Sponsored by Rep. Bryan Terry and Sen. Bo Watson and signed into law by Gov. Bill Lee, HB 192 and SB 282 expand Goldwater’s original Right to Try law to potentially lifesaving treatments that are designed specifically for individual patients. The Goldwater Institute was honored to work alongside the Beacon Center of Tennessee to advance this lifesaving legislation.
In enacting this innovative reform, Tennessee joins a growing national movement to empower Americans facing rare and ultra-rare diseases to work with their physicians to seek highly specialized treatments that are as unique as they are. Tennessee is now the eighth state since 2022 to champion this crucial expansion, joining Louisiana, Maryland, Mississippi, Arizona, Nevada, North Carolina, and Arkansas.
This new law marks a profound shift toward personalized medicine and a much-needed acknowledgment of the limitations within the traditional regulatory framework. The Right to Try for Individualized Treatments builds upon the success of the original Right to Try, a reform created by the Goldwater Institute and enacted in 41 states before it was signed into federal law in 2018. The original Right to Try allows terminally ill patients to access investigational treatments that have completed Phase I clinical trials but are not yet approved by the Food and Drug Administration (FDA)—and it is saving lives around the country.

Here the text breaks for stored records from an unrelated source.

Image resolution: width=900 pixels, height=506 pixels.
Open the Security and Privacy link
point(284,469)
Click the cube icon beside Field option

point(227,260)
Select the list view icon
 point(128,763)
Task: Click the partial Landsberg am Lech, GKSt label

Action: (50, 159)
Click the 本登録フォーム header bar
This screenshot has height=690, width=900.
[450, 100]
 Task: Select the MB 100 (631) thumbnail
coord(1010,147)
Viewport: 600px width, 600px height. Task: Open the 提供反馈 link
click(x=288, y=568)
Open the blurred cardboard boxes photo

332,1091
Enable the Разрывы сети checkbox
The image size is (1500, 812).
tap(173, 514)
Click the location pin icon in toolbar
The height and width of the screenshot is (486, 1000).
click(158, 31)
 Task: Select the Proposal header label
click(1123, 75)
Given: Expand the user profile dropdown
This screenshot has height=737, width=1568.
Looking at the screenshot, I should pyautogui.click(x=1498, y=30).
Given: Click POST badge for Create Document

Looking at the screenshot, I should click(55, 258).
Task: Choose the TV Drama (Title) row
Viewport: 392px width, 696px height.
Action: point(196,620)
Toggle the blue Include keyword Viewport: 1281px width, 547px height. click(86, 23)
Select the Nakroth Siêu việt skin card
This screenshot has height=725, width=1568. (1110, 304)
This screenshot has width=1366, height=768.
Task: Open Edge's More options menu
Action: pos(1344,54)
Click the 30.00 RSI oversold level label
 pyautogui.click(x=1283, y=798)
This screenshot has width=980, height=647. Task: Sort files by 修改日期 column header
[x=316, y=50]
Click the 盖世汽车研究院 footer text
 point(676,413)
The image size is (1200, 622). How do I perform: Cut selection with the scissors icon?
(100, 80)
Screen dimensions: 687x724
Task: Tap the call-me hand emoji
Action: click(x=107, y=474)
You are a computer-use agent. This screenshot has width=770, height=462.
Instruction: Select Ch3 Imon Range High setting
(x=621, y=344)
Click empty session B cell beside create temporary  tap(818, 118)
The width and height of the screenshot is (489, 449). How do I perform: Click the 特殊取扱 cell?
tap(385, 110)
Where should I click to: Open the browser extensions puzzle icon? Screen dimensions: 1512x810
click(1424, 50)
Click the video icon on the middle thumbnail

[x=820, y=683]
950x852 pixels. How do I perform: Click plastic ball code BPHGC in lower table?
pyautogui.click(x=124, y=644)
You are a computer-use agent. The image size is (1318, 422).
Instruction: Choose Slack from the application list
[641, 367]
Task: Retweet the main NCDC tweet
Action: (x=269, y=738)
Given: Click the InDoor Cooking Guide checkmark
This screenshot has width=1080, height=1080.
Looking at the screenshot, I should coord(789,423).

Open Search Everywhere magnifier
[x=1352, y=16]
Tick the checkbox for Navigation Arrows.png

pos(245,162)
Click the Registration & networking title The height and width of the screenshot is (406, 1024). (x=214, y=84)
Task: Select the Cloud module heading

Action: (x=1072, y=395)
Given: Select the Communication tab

But today, the latest innovations in medicine are made specifically for each patient, based on their genetics, and by definition cannot go through the FDA’s outdated regulatory processes in a timely manner. After all, the FDA’s “one-size-fits-all” clinical trial system is designed for large patient populations and ill-suited for the complexities of rare diseases. With 95% of rare diseases lacking FDA-approved treatments, there’s an urgent need for reform.
The federal government’s slow pace in adapting its regulatory framework has left many patients with limited options. States like Tennessee are stepping up to fill this void, ensuring patients are not denied access to potentially lifesaving treatments due to bureaucratic obstacles.
For 23-year-old Elijah Stacy, who has suffered from a rare genetic, progressive muscle-wasting disease called Duchenne muscular dystrophy since he was six, the need for the law is as clear as can be.
“Somebody that doesn’t even know me has written in a law which is stopping me from being able to take a drug today, that could potentially totally change the course of my life,” Elijah says, underscoring the frustration and desperation faced by countless individuals battling rare diseases.
Similarly, the stories of families like the Rileys of Arizona, who had to seek treatment abroad when their infant was diagnosed with a rare genetic brain disease, highlight the desperate measures families are forced to take when confronted with limited options.
This victory in Tennessee represents a significant step toward a future where individuals with rare diseases can access the most innovative and promising treatments without begging the federal government for permission.
The Goldwater Institute will continue to urge lawmakers across the nation to adopt these necessary reforms, recognizing the profound impact of the Right to Try for Individualized Treatments on patients and their families. We extend our heartfelt gratitude to Rep. Bryan Terry, Senator Bo Watson, Governor Bill Lee, the Beacon Center of Tennessee, and all the dedicated advocates in Tennessee who championed this life-affirming legislation.
Brian Norman is the Director of State Affairs at the Goldwater Institute.